◆ **GIVEN TASK**: In the glossary below, copy out the passage that opens with the words "4. Attribution" and closes with "and governance processes.", changing "causal link" to "direct connection" throughout.

Glossary
M&E Overview Remote Monitoring Mobile Data Collection (MDC) GIS Case Study Getting Started  

1. Accountability
Responsibility for the use of resources and the decisions made, as well as the obligation to demonstrate that work has been done in compliance with agreed-upon rules and standards and to report fairly and accurately on performance.

2. Activity
Actions taken or work performed through which inputs such as funds, technical assistance, and other types of resources are mobilized to produce specific outputs.

3. Assumptions
Hypotheses about factors or risks which could affect the progress or success of a program/project. These assumptions are often factors beyond the control of the program/project management.

4. Attribution
To establish a causal link between observed changes and a specific program/project.

5. Audit
An independent, objective quality assurance activity designed to add value and improve an organization’s operations. It helps an organization accomplish its objectives by bringing a systematic, disciplined approach to assess and improve the effectiveness of risk management, control and governance processes.
Note: Internal auditing is conducted by a unit reporting to management, while external auditing is conducted by an independent organization.

6. Baseline
Defines the pre-implementation condition of a program/project. Comparing performance indicator data to the baseline reflects a “change over time”.

◆ **PROVIDED DATA**:
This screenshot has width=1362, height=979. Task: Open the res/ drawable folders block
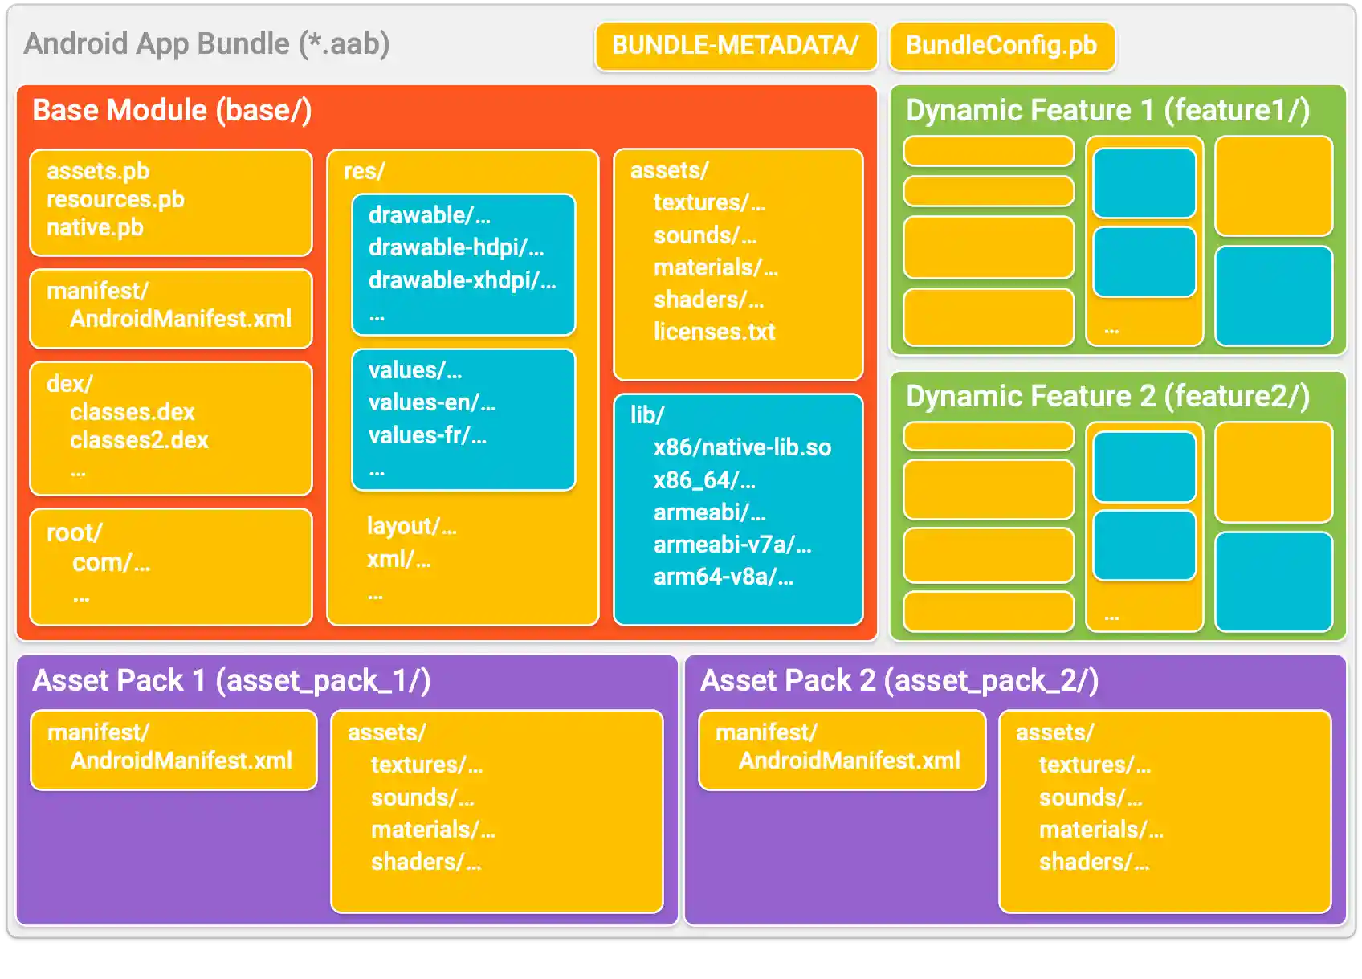(463, 263)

◆ **WORKED ANSWER**:
4. Attribution
To establish a direct connection between observed changes and a specific program/project.

5. Audit
An independent, objective quality assurance activity designed to add value and improve an organization’s operations. It helps an organization accomplish its objectives by bringing a systematic, disciplined approach to assess and improve the effectiveness of risk management, control and governance processes.